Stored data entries
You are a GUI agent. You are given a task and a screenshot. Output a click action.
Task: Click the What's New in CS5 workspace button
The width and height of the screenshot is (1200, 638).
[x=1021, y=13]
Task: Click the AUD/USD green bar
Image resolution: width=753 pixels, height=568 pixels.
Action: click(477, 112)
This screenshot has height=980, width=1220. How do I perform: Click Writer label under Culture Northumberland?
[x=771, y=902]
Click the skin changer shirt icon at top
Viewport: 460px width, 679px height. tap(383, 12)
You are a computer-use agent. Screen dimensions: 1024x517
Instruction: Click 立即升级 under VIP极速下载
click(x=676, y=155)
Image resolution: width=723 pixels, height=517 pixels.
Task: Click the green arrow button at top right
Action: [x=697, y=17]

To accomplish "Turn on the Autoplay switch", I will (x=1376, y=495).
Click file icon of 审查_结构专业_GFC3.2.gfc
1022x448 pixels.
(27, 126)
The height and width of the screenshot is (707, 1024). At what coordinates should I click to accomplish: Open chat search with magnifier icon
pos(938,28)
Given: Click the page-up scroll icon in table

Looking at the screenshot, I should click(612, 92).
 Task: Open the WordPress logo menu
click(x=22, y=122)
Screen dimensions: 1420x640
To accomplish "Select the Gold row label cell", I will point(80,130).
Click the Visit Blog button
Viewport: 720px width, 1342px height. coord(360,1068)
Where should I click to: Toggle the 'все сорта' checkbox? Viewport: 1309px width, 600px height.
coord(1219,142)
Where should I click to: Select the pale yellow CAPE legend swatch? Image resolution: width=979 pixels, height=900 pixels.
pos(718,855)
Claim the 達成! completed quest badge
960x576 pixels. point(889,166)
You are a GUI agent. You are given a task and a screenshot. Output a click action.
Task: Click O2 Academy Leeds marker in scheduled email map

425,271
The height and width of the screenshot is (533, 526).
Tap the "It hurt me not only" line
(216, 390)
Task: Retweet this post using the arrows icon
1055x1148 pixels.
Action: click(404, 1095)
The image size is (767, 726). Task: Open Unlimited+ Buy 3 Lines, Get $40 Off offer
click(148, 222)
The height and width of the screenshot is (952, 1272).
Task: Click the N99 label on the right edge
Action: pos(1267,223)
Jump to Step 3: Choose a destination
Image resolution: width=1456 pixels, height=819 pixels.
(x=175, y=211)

## Exercise
Please print the records above exactly from their first line. End with the line containing "Task: Click the AUD/USD green bar", and include it.

## Task output
You are a GUI agent. You are given a task and a screenshot. Output a click action.
Task: Click the What's New in CS5 workspace button
The width and height of the screenshot is (1200, 638).
[x=1021, y=13]
Task: Click the AUD/USD green bar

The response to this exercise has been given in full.